Top of EXERCISE DATA

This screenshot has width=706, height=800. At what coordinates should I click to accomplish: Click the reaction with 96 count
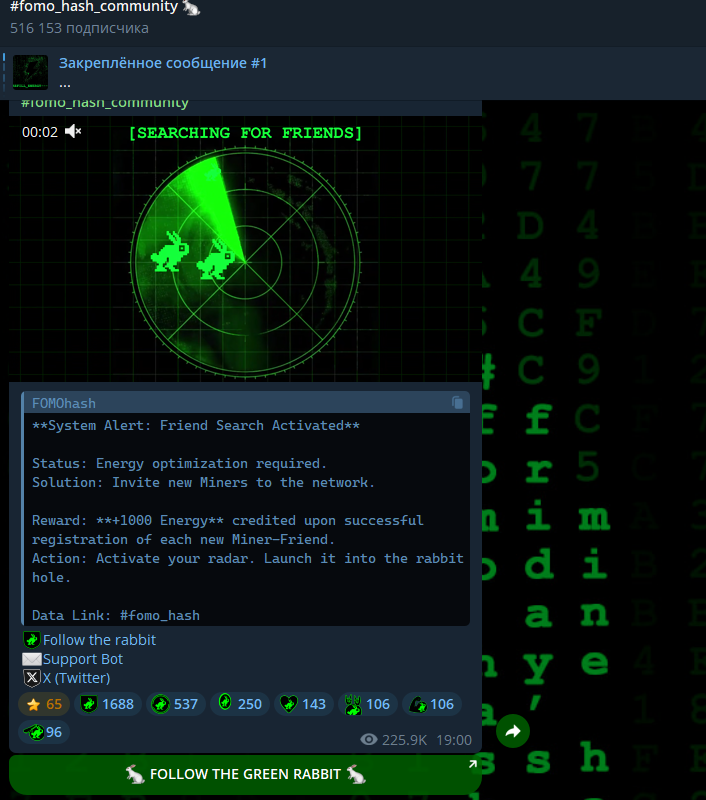[44, 732]
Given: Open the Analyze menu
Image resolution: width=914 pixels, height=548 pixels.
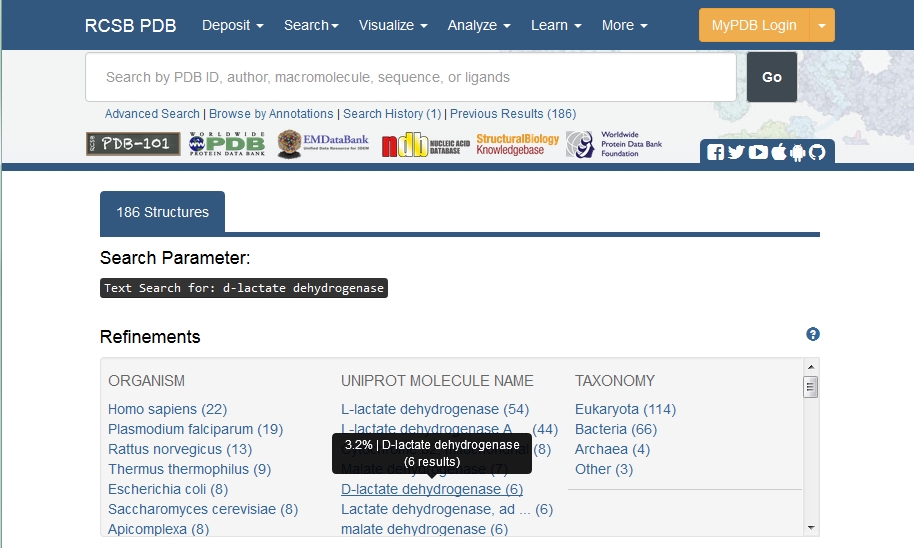Looking at the screenshot, I should [479, 25].
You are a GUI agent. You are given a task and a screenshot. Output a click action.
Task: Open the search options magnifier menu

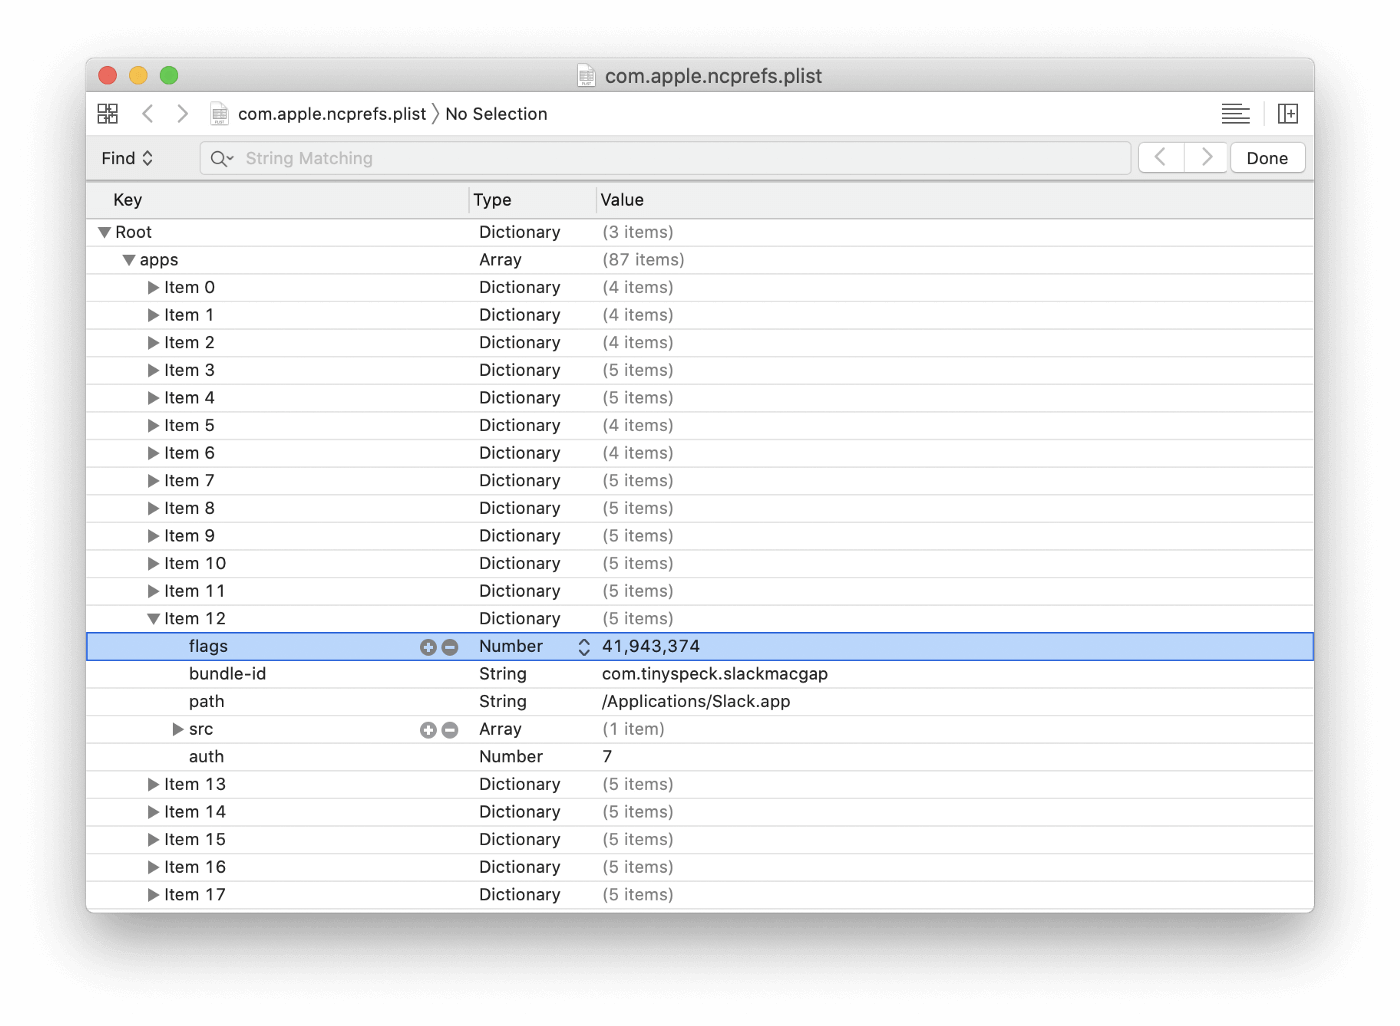click(221, 158)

Bottom of EXERCISE DATA

■ TASK TO COMPLETE
Set down every entry above without alteration, but print no images.

■ SOLUTION TO THE PROBLEM
This screenshot has width=706, height=800. At what coordinates should I click to accomplish: Click the reaction with 96 count
[44, 732]
Given: Open the Analyze menu
Image resolution: width=914 pixels, height=548 pixels.
Looking at the screenshot, I should [479, 25].
You are a GUI agent. You are given a task and a screenshot. Output a click action.
Task: Open the search options magnifier menu

click(221, 158)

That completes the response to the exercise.